Beyond AHI: Other Metrics That Matter

AHI counts breathing events, but it doesn’t capture how much damage those events do to your oxygen levels. That’s where the oxygen desaturation index (ODI) comes in. ODI measures how many times per hour your blood oxygen drops by 3% or more (sometimes 4%, depending on the scoring rules) from your baseline. Two people can have the same AHI but very different ODI scores, meaning one person’s breathing disruptions are causing significantly worse oxygen deprivation than the other’s.

Another metric you might encounter is the respiratory disturbance index (RDI). This is a broader count that includes apneas, hypopneas, and those subtler respiratory effort-related arousals. The RDI will always be equal to or higher than the AHI, since it captures events that AHI misses. Scoring these subtler events is considered optional under current guidelines, so not every sleep report includes an RDI.

Why Body Position Is Recorded

Sleep studies track your body position throughout the night because sleep apnea is often significantly worse when you’re on your back. Positional sleep apnea is defined as having an AHI at least twice as high while sleeping on your back compared to your side. Even using a stricter definition, where side sleeping normalizes the AHI to below 5, about 35% of sleep apnea patients meet the criteria. This finding can directly shape treatment, since some people improve dramatically just by avoiding sleeping on their back.

Wearable Devices and Newer Testing Options

Between 2019 and 2023, the FDA cleared nine new wearable devices designed to detect sleep apnea at home. These range from finger rings and forehead sensors to small devices worn on the chin or chest. They use different approaches to estimate AHI: some track blood oxygen through the skin using light sensors, others analyze breathing sounds, and some measure jaw or chest movement.

Performance varies. Several devices show strong accuracy at detecting moderate to severe sleep apnea (AHI of 15 or higher) when compared against lab polysomnography, but catching mild cases remains less reliable. Some devices have limited published validation data, and the scoring methods aren’t always standardized. A few use total recording time rather than total sleep time for their calculations, which can skew results in the same way home sleep tests do.

These wearables are most useful as a screening step or for people who can’t easily get to a sleep lab. They’re not yet a full replacement for polysomnography, particularly when results are borderline or when other sleep disorders might be present alongside apnea.

What Makes Two Sleep Studies Give Different Results

If you’ve had more than one sleep study with different results, the scoring rules may be part of the reason.

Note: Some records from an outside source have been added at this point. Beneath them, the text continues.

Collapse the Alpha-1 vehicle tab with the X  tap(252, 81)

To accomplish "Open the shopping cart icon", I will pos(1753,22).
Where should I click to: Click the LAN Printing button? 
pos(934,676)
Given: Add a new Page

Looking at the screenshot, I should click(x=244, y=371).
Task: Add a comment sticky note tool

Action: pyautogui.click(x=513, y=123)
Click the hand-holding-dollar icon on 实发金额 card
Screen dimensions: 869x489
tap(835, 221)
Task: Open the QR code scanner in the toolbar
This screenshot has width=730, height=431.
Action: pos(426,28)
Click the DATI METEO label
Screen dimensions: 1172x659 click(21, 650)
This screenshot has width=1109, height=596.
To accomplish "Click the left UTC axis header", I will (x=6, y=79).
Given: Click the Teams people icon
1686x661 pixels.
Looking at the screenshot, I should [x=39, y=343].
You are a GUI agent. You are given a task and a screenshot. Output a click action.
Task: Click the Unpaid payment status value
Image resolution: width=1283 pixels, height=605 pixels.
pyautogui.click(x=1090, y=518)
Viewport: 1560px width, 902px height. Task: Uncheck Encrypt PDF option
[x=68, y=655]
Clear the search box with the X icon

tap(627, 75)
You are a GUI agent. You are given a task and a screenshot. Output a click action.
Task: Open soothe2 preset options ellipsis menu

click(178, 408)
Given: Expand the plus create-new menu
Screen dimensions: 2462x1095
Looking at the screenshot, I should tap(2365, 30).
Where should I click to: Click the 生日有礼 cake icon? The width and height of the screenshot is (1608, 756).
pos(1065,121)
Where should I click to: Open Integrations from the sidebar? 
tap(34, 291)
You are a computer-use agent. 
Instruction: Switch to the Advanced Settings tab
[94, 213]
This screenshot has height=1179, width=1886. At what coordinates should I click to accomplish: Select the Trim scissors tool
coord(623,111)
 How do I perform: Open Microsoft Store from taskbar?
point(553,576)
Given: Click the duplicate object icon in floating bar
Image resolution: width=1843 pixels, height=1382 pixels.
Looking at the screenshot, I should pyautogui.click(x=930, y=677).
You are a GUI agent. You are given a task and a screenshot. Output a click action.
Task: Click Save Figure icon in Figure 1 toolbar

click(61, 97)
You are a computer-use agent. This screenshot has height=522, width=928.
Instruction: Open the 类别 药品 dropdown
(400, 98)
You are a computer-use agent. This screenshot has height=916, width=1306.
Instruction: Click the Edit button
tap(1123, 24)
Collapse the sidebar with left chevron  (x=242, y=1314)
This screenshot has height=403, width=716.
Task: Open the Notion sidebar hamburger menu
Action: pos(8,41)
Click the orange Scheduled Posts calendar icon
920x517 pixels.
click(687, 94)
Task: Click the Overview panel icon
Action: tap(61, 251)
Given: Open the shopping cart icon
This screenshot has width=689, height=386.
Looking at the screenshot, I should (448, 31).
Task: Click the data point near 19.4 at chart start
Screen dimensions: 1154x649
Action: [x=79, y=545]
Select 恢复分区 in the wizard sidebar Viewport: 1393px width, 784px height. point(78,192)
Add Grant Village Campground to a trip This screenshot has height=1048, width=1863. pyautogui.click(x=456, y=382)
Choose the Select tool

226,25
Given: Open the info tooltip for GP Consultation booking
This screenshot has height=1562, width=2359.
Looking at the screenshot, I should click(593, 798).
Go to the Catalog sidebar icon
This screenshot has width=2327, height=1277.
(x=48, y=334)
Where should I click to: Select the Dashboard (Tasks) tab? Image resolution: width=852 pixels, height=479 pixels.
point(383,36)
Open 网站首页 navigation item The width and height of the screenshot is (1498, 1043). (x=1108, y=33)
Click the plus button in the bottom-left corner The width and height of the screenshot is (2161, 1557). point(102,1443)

The definition of a hypopnea hinges on whether a 3% or 4% oxygen desaturation threshold is used. The American Academy of Sleep Medicine recommends the 3% threshold, which counts more events and produces a higher AHI. A study scored with the 4% rule will often yield a lower number for the same night of sleep.

Night-to-night variability also plays a role. Your AHI can shift based on how much time you spend on your back, how much REM sleep you get (apnea tends to worsen during REM), alcohol consumption, nasal congestion, and simple randomness. A single night’s AHI is a snapshot, not a fixed trait. This is one reason clinicians sometimes order a repeat study when results don’t match symptoms.